In an initial comparison study involving 10 patients with high-risk prostate cancer, ultrasound tomography (UT) soundly beat 7-Tesla multiparametric MRI on detection sensitivity, 85.7% to 65.3%.

While the experimental modality trailed the MRI on specificity in the study, it wasn’t far behind, 93.9% vs. 96.6%.

The study was conducted by researchers from the National Cancer Institute and Johns Hopkins University and is being publicized by the manufacturer of the UT technology used in the comparison, QT Imaging Inc.

In an abstract recognized as a “best of 2022” by the Engineering and Urology Society, lead author Jacob Enders, a medical student researcher with the NCI’s urologic oncology branch, senior author Peter Pinto, MD, an investigator and fellowship director in the branch, and colleagues place the project in context.

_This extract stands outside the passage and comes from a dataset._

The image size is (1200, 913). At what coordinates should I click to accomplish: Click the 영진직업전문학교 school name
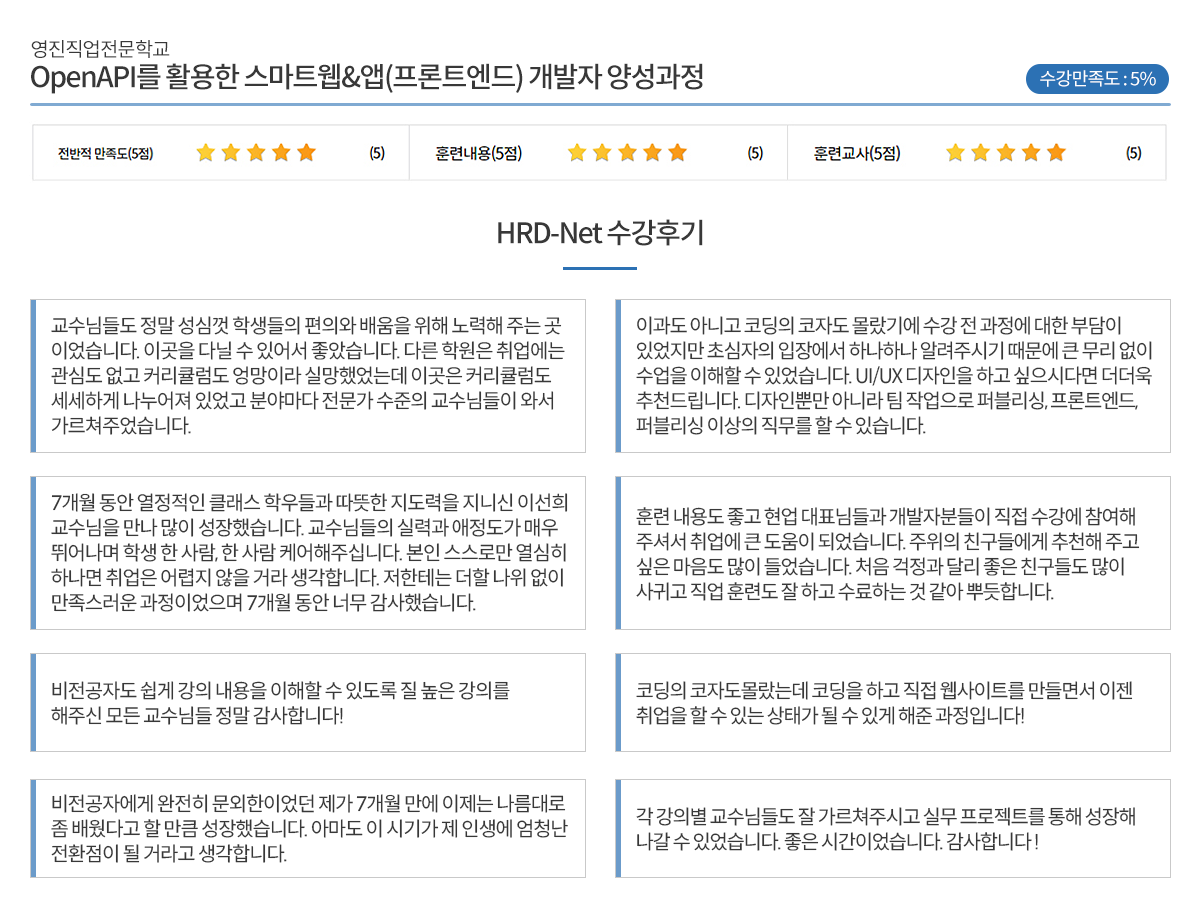[100, 47]
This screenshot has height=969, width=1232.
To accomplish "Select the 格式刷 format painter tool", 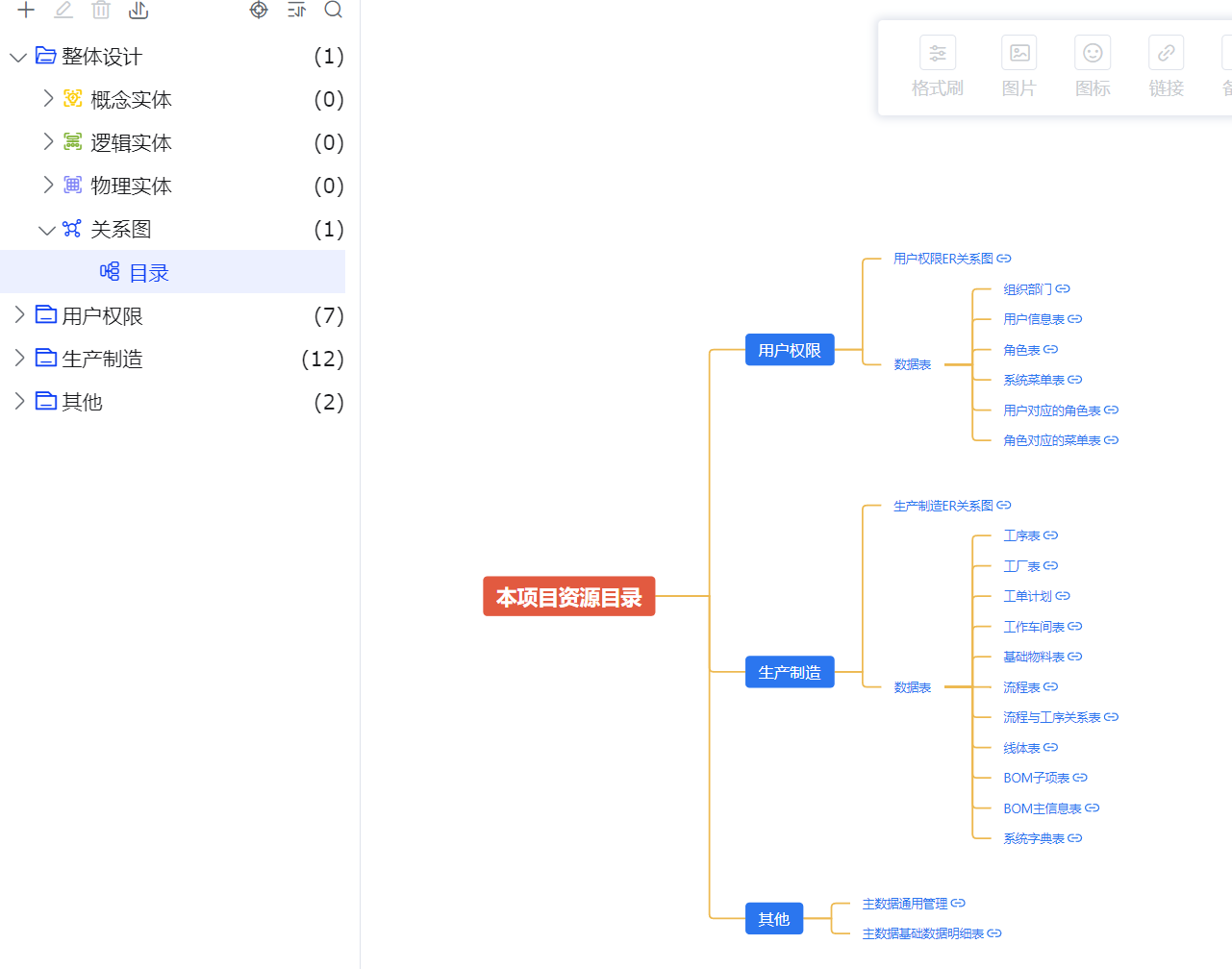I will click(937, 67).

They write: “While multiparametric MRI (mpMRI) and targeted biopsy have improved the detection of high-risk prostate cancer (PCa) over traditional B-mode ultrasound, the use of mpMRI in the diagnostic pathway for PCa remains limited due to variability in image acquisition and interpretation, accessibility and cost” [1].

The authors cite previous research demonstrating quantitative transmission UT’s high sensitivity for diagnosing breast cancer.

The burgeoning technology, they note, offers “360-degree submillimeter-resolution imaging for tissue characterization and cancer detection, even in the presence of bone and air, or with limited view tomographic data.”

For the study, the researchers used ex vivo prostate glands of men who had undergone radical prostatectomy.

Comparing lesion detection and visualization between UT and MRI, along with histopathology annotations, was the primary point of the exercise.

Images were acquired within 30 minutes of surgery completion, and tumor boundaries were segmented on both modalities by an expert genitourinary radiologist.

Meanwhile two expert genitourinary pathologists created wholemount pathology slides with patient-specific molds.

The researchers used an 18-sector approach that divided the prostate into anatomical regions to correlate pathology areas of interest with those in imaging.

They defined sensitivity as “the probability of correctly detecting and identifying tumor-positive regions on a given modality (UT or mpMRI) compared with ground truth histopathology.”

Specificity was defined as “the probability of correctly identifying tumor-negative regions.”

In a news release, study co-author John Klock, MD, the CEO and CMO of QT Imaging, says the results “demonstrate the clinical value of QT’s low frequency transmitted sound volography as a high-resolution imaging modality.”